Apesar de um mandado de prisão ativo desde setembro de 2024 e uma determinação do ministro Alexandre de Moraes, do Supremo Tribunal Federal (STF), de março de 2023, que proibia a emissão de qualquer novo passaporte em seu nome, Apolo obteve o documento. A decisão de Moraes também exigia que ele ficasse em prisão domiciliar com tornozeleira eletrônica e entregasse seu passaporte, o que ele fez em setembro de 2023. Contudo, em junho de 2024, ele quebrou a tornozeleira e fugiu do Brasil.
Falhas Institucionais Permitem a Fuga
Os funcionários do consulado brasileiro no México, incluindo representantes da Polícia Federal que atuam na embaixada, não detectaram as restrições judiciais impostas a Apolo. O Itamaraty admitiu a “falha” e a “concessão indevida de passaporte comum”, que só foi cancelado em 29 de janeiro, após ser questionado pela imprensa. A pasta informou que está revisando suas práticas de emissão de documentos de viagem para evitar novos equívocos e negocia um acordo com a PF para integrar os sistemas de forma mais eficaz.
A Polícia Federal, por sua vez, defendeu-se, afirmando que não participa do processo de análise e emissão de passaportes no exterior, mesmo em embaixadas e consulados, sendo esta uma atividade de natureza estritamente consular.
Asilo na Espanha e o Contexto Bolsonarista
Com o novo passaporte, Apolo embarcou para a Espanha em dezembro, onde foi recebido pelo jornalista Oswaldo Eustáquio, outro apoiador bolsonarista que também conseguiu proteção internacional no país europeu. A primeira audiência para analisar o pedido de “proteção internacional” de Apolo está agendada para 16 de abril, em Almería, no sul da Espanha. Ele será representado pelo advogado Fábio Pagnozzi, conhecido por defender a ex-deputada Carla Zambelli.

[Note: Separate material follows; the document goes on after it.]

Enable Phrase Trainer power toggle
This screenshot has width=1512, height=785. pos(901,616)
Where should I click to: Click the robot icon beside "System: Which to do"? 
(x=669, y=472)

Pagnozzi argumenta que o pedido de proteção internacional de Apolo equivale a um pedido de asilo, motivado por uma suposta “perseguição política” contra opositores no Brasil. A Espanha tem se mostrado receptiva a casos de brasileiros envolvidos nos eventos de 8 de janeiro.
A Participação de Apolo no 8 de Janeiro e Sua Defesa
Apolo Carvalho da Silva foi identificado por perícia da Polícia Federal em vídeos feitos por ele mesmo durante a invasão aos três Poderes, em 8 de janeiro de 2023. Nas gravações, ele aparece com um boné, máscara improvisada com a bandeira do Brasil e camiseta azul, proferindo frases como “tá invadido” e “tudo nosso”. Apesar disso, ele foi preso apenas no dia seguinte, no quartel-general do Exército, o que o livrou de acusações mais graves como golpe de Estado e dano ao patrimônio.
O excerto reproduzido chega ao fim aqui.